The National Parks Service has a lesson plan for the Oriskany Battlefield, because it was an important battle during the Revolution, and members from different branches of my family participated.
The aircraft carrier, USS Oriskany was named for the battle, and the village houses the museum and hosts the crew reunions for the ship, which is now under the Gulf becoming a reef in my “backyard”.
Those are some of my connections to Oriskany, but most Americans have a connection to the village that they aren’t aware of – you have a piece of Oriskany in your wallet.
Among the many things that started in Oriskany was that great tradition of retired military officers working in the military-industrial complex.
The village was founded by Colonel Gerrit Lansing, who served with Washington during the Revolution. He had conducted the official survey the area of the Mohawk Valley that he returned to after the war.

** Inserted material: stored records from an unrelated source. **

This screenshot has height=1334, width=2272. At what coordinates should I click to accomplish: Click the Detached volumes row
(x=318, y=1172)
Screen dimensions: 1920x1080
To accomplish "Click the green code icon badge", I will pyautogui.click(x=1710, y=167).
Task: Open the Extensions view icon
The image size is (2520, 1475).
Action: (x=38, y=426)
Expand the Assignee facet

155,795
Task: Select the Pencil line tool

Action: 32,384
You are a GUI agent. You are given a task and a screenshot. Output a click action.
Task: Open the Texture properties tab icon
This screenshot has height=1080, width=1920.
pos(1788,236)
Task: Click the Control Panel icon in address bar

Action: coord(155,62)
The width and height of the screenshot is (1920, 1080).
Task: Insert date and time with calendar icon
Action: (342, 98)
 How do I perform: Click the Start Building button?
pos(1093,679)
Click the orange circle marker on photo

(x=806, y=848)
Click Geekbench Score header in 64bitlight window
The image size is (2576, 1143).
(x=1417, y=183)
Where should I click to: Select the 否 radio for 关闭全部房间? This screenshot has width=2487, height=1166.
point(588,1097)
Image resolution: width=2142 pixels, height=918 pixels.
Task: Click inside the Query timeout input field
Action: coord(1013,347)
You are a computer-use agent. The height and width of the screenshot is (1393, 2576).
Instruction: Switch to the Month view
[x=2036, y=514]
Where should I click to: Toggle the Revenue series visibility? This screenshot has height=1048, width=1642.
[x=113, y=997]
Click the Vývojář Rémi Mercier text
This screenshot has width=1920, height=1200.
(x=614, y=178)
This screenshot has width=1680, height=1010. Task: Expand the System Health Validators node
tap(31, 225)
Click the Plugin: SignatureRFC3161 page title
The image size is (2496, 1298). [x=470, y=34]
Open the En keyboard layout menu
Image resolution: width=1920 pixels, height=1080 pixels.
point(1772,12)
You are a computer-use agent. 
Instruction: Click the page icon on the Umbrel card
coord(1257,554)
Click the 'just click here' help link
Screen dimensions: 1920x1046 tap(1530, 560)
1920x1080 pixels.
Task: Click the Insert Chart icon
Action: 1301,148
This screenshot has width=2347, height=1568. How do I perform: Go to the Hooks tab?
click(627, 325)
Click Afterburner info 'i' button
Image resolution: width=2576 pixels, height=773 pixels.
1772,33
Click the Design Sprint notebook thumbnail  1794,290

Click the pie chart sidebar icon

In 1811 Colonel Lansing and a group of investors formed the Oriskany Manufacturing Company and built what is believed to be the first woolen mill in the United States to produce finished cloth from raw wool. If you note the date you will see that this was just in time for them to provide woolen cloth for the uniforms worn in the War of 1812.
It was, of course, sheer luck that the initial section of the Erie Canal ran between Rome and Utica, New York via Oriskany.
The next piece in the village’s history was indeed true luck.
Henry Waterbury, who owned several woolen mills, became interested in manufacturing paper felts, which in the mid-19th century were all imported from Europe. In the paper making process you make a slurry of fibers and then pour them over a felt to dry. The exact process is dependent on the type of paper you are making, i.e. some papers are pressed between two felts, some are rolled like dough, etc., but you need felts to soak up the water.
Having figured out how to make the felts, Henry had the extraordinary good fortune to have married Mary Stephens Waterbury, who helped him make the major breakthrough in paper production – the endless belt without an obvious seam, which made it possible to produce paper by machine.
Henry bought the Oriskany Manufacturing Company property in the mid 1800’s and moved the paper felt production to the village, where it remains.
Why do you care?
The Waterbury Felt Company periodically has a special day off that locals call “money day”. That’s the day when the Department of the Treasury takes over the facility to make the paper felts used by the Bureau of Engraving and Printing to make the paper that will become US currency.
The day before everything is cleaned, and when workers return the whole place is spotless. The Treasury shows up with all of its own materials, and makes sure there is nothing left behind when they leave. Only Treasury employees are allowed near mill on money days.
2 comments
Thanks for that Bryan. 🙂 That was truly an interesting insight into your historical background. More people should know their history IMHO. 😉
You have a right to be proud of your heritage.
Cheers!
It was once taught in American schools, in the eighth year – state and local history. I’m not certain they even teach American government anymore, based on some of the silly things some write in comments.
I left out the part about the parcel the village sits on was forfeit by the original owner as a result of backing the wrong side in the American Revolution, which is why the Mohawks don’t have a reservation in New York, but most of the other Iroquois tribes do.